Problem: Copy each entry as it stands, leaving nothing out.

(Dataset entries)
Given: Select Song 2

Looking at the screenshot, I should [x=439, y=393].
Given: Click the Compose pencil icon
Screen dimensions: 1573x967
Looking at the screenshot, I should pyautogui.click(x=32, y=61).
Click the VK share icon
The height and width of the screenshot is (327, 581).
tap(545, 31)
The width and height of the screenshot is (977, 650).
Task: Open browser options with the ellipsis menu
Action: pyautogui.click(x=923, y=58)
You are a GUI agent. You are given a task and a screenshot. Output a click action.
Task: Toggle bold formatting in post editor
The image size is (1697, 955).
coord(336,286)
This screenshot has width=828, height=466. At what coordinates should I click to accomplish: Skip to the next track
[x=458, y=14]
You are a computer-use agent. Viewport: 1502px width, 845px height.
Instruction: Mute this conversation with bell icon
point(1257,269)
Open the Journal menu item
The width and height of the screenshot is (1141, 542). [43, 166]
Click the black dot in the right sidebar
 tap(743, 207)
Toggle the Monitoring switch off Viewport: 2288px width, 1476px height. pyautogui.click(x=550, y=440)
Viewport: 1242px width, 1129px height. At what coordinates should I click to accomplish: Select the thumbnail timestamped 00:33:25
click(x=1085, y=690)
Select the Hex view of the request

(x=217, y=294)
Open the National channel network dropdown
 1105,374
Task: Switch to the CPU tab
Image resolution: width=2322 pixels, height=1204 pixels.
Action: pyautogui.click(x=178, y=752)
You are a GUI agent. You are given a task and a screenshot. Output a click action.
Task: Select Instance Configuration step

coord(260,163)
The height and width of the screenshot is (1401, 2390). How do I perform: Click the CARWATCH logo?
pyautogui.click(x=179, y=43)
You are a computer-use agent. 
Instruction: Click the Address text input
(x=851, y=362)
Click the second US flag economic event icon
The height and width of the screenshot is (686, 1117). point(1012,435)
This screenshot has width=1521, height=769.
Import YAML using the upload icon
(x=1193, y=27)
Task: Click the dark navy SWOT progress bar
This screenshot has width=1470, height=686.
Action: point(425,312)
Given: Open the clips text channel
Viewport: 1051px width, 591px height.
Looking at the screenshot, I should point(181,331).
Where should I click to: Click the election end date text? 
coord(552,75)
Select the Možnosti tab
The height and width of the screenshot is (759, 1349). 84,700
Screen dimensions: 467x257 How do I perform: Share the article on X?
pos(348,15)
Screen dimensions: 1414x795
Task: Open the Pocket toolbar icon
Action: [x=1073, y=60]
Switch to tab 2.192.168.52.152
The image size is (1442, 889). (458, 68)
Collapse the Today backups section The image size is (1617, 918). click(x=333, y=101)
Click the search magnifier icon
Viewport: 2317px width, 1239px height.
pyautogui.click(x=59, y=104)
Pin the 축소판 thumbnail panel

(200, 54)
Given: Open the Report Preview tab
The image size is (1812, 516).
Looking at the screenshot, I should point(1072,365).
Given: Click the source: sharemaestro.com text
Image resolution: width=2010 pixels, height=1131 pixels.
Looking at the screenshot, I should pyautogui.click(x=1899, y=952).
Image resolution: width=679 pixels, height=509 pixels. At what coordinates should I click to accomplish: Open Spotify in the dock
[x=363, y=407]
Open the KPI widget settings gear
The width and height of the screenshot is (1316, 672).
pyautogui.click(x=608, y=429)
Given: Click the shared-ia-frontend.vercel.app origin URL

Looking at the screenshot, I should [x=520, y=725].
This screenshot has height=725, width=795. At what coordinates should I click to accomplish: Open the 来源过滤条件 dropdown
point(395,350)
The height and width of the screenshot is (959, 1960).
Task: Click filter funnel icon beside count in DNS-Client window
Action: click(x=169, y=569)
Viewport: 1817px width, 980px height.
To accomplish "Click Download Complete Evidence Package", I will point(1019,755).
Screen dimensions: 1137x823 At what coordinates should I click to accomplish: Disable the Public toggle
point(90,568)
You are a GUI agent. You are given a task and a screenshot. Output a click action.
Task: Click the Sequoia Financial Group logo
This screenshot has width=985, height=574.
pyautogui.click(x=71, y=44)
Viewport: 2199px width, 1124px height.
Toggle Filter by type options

Final answer:
Given: Select Song 2

Looking at the screenshot, I should [x=439, y=393].
Given: Click the Compose pencil icon
Screen dimensions: 1573x967
Looking at the screenshot, I should pyautogui.click(x=32, y=61).
Click the VK share icon
The height and width of the screenshot is (327, 581).
tap(545, 31)
The width and height of the screenshot is (977, 650).
Task: Open browser options with the ellipsis menu
Action: pyautogui.click(x=923, y=58)
You are a GUI agent. You are given a task and a screenshot. Output a click action.
Task: Toggle bold formatting in post editor
The image size is (1697, 955).
coord(336,286)
This screenshot has width=828, height=466. At what coordinates should I click to accomplish: Skip to the next track
[x=458, y=14]
You are a computer-use agent. Viewport: 1502px width, 845px height.
Instruction: Mute this conversation with bell icon
point(1257,269)
Open the Journal menu item
The width and height of the screenshot is (1141, 542). [43, 166]
Click the black dot in the right sidebar
 tap(743, 207)
Toggle the Monitoring switch off Viewport: 2288px width, 1476px height. pyautogui.click(x=550, y=440)
Viewport: 1242px width, 1129px height. At what coordinates should I click to accomplish: Select the thumbnail timestamped 00:33:25
click(x=1085, y=690)
Select the Hex view of the request

(x=217, y=294)
Open the National channel network dropdown
 1105,374
Task: Switch to the CPU tab
Image resolution: width=2322 pixels, height=1204 pixels.
Action: pyautogui.click(x=178, y=752)
You are a GUI agent. You are given a task and a screenshot. Output a click action.
Task: Select Instance Configuration step

coord(260,163)
The height and width of the screenshot is (1401, 2390). How do I perform: Click the CARWATCH logo?
pyautogui.click(x=179, y=43)
You are a computer-use agent. 
Instruction: Click the Address text input
(x=851, y=362)
Click the second US flag economic event icon
The height and width of the screenshot is (686, 1117). point(1012,435)
This screenshot has width=1521, height=769.
Import YAML using the upload icon
(x=1193, y=27)
Task: Click the dark navy SWOT progress bar
This screenshot has width=1470, height=686.
Action: point(425,312)
Given: Open the clips text channel
Viewport: 1051px width, 591px height.
Looking at the screenshot, I should point(181,331).
Where should I click to: Click the election end date text? 
coord(552,75)
Select the Možnosti tab
The height and width of the screenshot is (759, 1349). 84,700
Screen dimensions: 467x257 How do I perform: Share the article on X?
pos(348,15)
Screen dimensions: 1414x795
Task: Open the Pocket toolbar icon
Action: [x=1073, y=60]
Switch to tab 2.192.168.52.152
The image size is (1442, 889). (458, 68)
Collapse the Today backups section The image size is (1617, 918). click(x=333, y=101)
Click the search magnifier icon
Viewport: 2317px width, 1239px height.
pyautogui.click(x=59, y=104)
Pin the 축소판 thumbnail panel

(200, 54)
Given: Open the Report Preview tab
The image size is (1812, 516).
Looking at the screenshot, I should point(1072,365).
Given: Click the source: sharemaestro.com text
Image resolution: width=2010 pixels, height=1131 pixels.
Looking at the screenshot, I should pyautogui.click(x=1899, y=952).
Image resolution: width=679 pixels, height=509 pixels. At what coordinates should I click to accomplish: Open Spotify in the dock
[x=363, y=407]
Open the KPI widget settings gear
The width and height of the screenshot is (1316, 672).
pyautogui.click(x=608, y=429)
Given: Click the shared-ia-frontend.vercel.app origin URL

Looking at the screenshot, I should [x=520, y=725].
This screenshot has height=725, width=795. At what coordinates should I click to accomplish: Open the 来源过滤条件 dropdown
point(395,350)
The height and width of the screenshot is (959, 1960).
Task: Click filter funnel icon beside count in DNS-Client window
Action: click(x=169, y=569)
Viewport: 1817px width, 980px height.
To accomplish "Click Download Complete Evidence Package", I will point(1019,755).
Screen dimensions: 1137x823 At what coordinates should I click to accomplish: Disable the Public toggle
point(90,568)
You are a GUI agent. You are given a task and a screenshot. Output a click action.
Task: Click the Sequoia Financial Group logo
This screenshot has width=985, height=574.
pyautogui.click(x=71, y=44)
Viewport: 2199px width, 1124px height.
Toggle Filter by type options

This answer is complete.